▸ **Requirements**: Rewrite the records with every instance of "GUI agent" replaced by "interface agent". Leave everything else unchanged.

Records for pointing to text and elements:
☆ ☆ ☆

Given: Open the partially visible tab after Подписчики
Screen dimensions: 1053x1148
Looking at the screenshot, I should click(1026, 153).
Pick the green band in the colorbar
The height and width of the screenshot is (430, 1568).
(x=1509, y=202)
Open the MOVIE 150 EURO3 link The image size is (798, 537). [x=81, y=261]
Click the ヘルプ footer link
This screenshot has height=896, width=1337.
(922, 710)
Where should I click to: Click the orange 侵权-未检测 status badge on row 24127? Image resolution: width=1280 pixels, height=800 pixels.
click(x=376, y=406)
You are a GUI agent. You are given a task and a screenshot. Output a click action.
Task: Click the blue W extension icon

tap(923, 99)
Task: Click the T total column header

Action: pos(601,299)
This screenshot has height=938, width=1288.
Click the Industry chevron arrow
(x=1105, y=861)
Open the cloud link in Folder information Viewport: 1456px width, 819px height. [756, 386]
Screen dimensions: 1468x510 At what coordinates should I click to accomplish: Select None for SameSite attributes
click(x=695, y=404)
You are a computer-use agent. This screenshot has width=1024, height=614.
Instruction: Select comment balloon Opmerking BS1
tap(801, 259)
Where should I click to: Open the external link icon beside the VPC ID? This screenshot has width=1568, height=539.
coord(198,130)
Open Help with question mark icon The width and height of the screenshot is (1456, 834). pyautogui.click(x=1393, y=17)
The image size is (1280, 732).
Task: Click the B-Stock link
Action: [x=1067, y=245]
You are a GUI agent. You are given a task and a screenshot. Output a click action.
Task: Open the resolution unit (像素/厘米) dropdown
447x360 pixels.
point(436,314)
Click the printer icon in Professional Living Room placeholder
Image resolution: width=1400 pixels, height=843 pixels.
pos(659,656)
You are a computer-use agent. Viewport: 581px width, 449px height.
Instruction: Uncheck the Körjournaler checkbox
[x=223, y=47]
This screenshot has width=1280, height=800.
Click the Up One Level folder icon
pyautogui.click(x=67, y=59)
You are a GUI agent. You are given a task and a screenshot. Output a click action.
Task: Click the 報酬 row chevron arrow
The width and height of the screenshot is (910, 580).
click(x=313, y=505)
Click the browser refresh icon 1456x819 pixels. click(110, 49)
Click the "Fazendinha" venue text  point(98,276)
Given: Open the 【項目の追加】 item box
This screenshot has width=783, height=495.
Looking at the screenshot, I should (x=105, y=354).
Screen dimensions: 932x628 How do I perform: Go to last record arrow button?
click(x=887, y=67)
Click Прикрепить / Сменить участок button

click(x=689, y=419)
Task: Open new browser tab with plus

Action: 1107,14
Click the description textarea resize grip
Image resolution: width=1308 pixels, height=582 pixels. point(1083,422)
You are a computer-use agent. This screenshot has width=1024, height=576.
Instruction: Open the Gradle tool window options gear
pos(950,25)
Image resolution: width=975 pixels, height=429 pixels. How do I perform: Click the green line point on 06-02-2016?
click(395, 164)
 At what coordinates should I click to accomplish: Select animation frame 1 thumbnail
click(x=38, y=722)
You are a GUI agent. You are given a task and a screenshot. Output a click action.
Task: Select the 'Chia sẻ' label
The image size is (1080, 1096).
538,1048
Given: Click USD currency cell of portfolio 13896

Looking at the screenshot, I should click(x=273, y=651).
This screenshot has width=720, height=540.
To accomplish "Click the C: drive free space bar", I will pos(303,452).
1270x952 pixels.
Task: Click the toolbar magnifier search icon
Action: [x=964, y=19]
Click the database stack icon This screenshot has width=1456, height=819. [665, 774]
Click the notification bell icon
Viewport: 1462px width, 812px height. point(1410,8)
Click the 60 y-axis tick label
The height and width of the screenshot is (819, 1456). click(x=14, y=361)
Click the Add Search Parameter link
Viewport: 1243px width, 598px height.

☆ ☆ ☆

▸ **Output for this task**:
Given: Open the partially visible tab after Подписчики
Screen dimensions: 1053x1148
Looking at the screenshot, I should click(1026, 153).
Pick the green band in the colorbar
The height and width of the screenshot is (430, 1568).
(x=1509, y=202)
Open the MOVIE 150 EURO3 link The image size is (798, 537). [x=81, y=261]
Click the ヘルプ footer link
This screenshot has height=896, width=1337.
(922, 710)
Where should I click to: Click the orange 侵权-未检测 status badge on row 24127? Image resolution: width=1280 pixels, height=800 pixels.
click(x=376, y=406)
You are a interface agent. You are given a task and a screenshot. Output a click action.
Task: Click the blue W extension icon

tap(923, 99)
Task: Click the T total column header

Action: pos(601,299)
This screenshot has height=938, width=1288.
Click the Industry chevron arrow
(x=1105, y=861)
Open the cloud link in Folder information Viewport: 1456px width, 819px height. [756, 386]
Screen dimensions: 1468x510 At what coordinates should I click to accomplish: Select None for SameSite attributes
click(x=695, y=404)
You are a computer-use agent. This screenshot has width=1024, height=614.
Instruction: Select comment balloon Opmerking BS1
tap(801, 259)
Where should I click to: Open the external link icon beside the VPC ID? This screenshot has width=1568, height=539.
coord(198,130)
Open Help with question mark icon The width and height of the screenshot is (1456, 834). pyautogui.click(x=1393, y=17)
The image size is (1280, 732).
Task: Click the B-Stock link
Action: [x=1067, y=245]
You are a interface agent. You are given a task and a screenshot. Output a click action.
Task: Open the resolution unit (像素/厘米) dropdown
447x360 pixels.
point(436,314)
Click the printer icon in Professional Living Room placeholder
Image resolution: width=1400 pixels, height=843 pixels.
pos(659,656)
You are a computer-use agent. Viewport: 581px width, 449px height.
Instruction: Uncheck the Körjournaler checkbox
[x=223, y=47]
This screenshot has width=1280, height=800.
Click the Up One Level folder icon
pyautogui.click(x=67, y=59)
You are a interface agent. You are given a task and a screenshot. Output a click action.
Task: Click the 報酬 row chevron arrow
The width and height of the screenshot is (910, 580).
click(x=313, y=505)
Click the browser refresh icon 1456x819 pixels. click(110, 49)
Click the "Fazendinha" venue text  point(98,276)
Given: Open the 【項目の追加】 item box
This screenshot has width=783, height=495.
Looking at the screenshot, I should (x=105, y=354).
Screen dimensions: 932x628 How do I perform: Go to last record arrow button?
click(x=887, y=67)
Click Прикрепить / Сменить участок button

click(x=689, y=419)
Task: Open new browser tab with plus

Action: 1107,14
Click the description textarea resize grip
Image resolution: width=1308 pixels, height=582 pixels. point(1083,422)
You are a computer-use agent. This screenshot has width=1024, height=576.
Instruction: Open the Gradle tool window options gear
pos(950,25)
Image resolution: width=975 pixels, height=429 pixels. How do I perform: Click the green line point on 06-02-2016?
click(395, 164)
 At what coordinates should I click to accomplish: Select animation frame 1 thumbnail
click(x=38, y=722)
You are a interface agent. You are given a task and a screenshot. Output a click action.
Task: Select the 'Chia sẻ' label
The image size is (1080, 1096).
538,1048
Given: Click USD currency cell of portfolio 13896

Looking at the screenshot, I should click(x=273, y=651).
This screenshot has width=720, height=540.
To accomplish "Click the C: drive free space bar", I will pos(303,452).
1270x952 pixels.
Task: Click the toolbar magnifier search icon
Action: [x=964, y=19]
Click the database stack icon This screenshot has width=1456, height=819. [665, 774]
Click the notification bell icon
Viewport: 1462px width, 812px height. point(1410,8)
Click the 60 y-axis tick label
The height and width of the screenshot is (819, 1456). click(x=14, y=361)
Click the Add Search Parameter link
Viewport: 1243px width, 598px height.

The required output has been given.